- [GOAL OF THE EXERCISE] Find the line below with "You are a GUI agent. The screenshot is 430×1524." and the line with "Contact (695, 1225)". Output exactly those lines and everything between them, leaving out the pictures.

- [INPUT FOR THIS TASK]
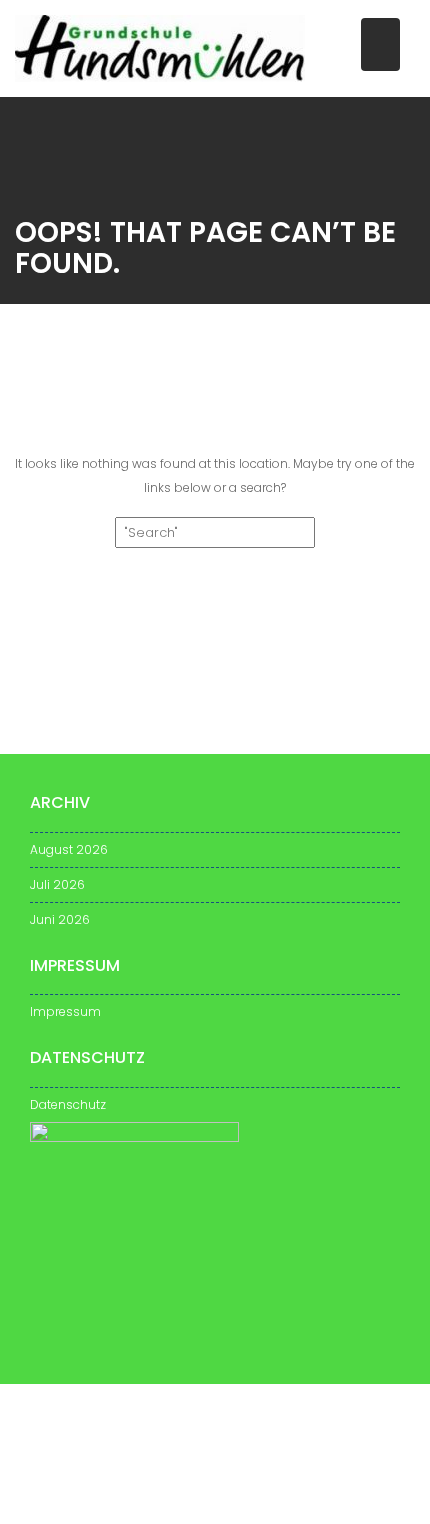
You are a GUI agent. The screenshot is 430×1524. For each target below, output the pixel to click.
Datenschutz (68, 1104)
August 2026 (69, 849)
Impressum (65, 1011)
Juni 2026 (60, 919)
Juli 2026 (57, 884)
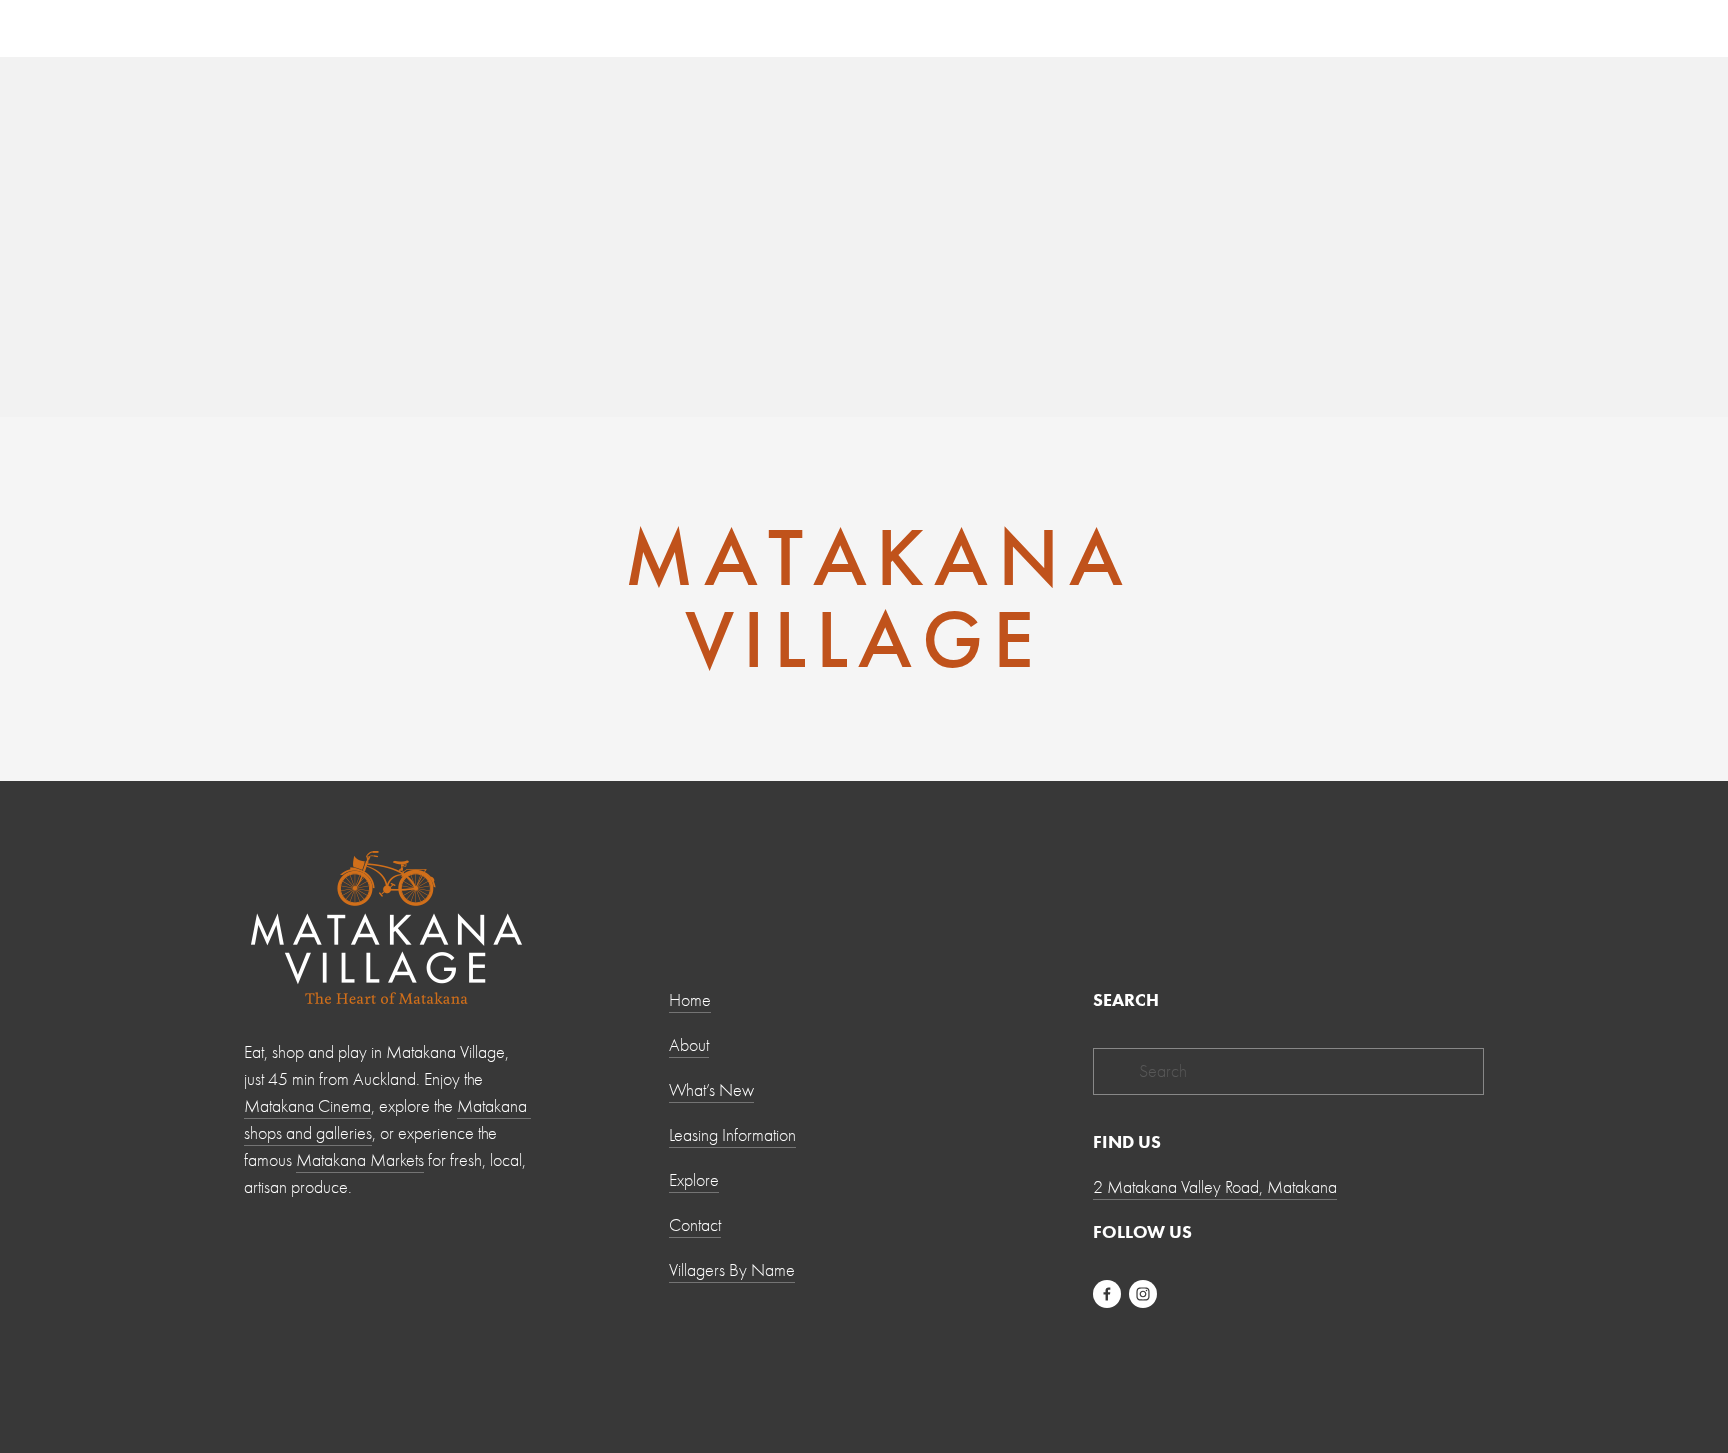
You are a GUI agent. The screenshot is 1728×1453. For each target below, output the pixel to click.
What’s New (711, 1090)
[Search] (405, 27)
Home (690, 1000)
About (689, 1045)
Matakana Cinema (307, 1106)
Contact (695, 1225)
* * *
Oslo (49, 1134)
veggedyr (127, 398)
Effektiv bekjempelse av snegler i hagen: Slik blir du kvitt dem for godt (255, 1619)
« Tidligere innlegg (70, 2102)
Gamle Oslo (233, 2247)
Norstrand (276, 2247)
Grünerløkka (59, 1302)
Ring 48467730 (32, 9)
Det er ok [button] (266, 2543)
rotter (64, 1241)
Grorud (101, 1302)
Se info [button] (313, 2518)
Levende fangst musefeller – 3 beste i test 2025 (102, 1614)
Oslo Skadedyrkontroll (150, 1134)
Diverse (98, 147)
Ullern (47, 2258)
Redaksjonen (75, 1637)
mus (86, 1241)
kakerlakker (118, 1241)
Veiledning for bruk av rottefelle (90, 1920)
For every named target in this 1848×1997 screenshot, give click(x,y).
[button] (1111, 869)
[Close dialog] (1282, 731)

- [TASK ANSWER]
You are a GUI agent. The screenshot is 430×1524. For each target below, output the pixel to click.
Datenschutz (68, 1104)
August 2026 (69, 849)
Impressum (65, 1011)
Juni 2026 (60, 919)
Juli 2026 (57, 884)
You are a GUI agent. The screenshot is 1728×1453. For each target below, output the pixel to click.
What’s New (711, 1090)
[Search] (405, 27)
Home (690, 1000)
About (689, 1045)
Matakana Cinema (307, 1106)
Contact (695, 1225)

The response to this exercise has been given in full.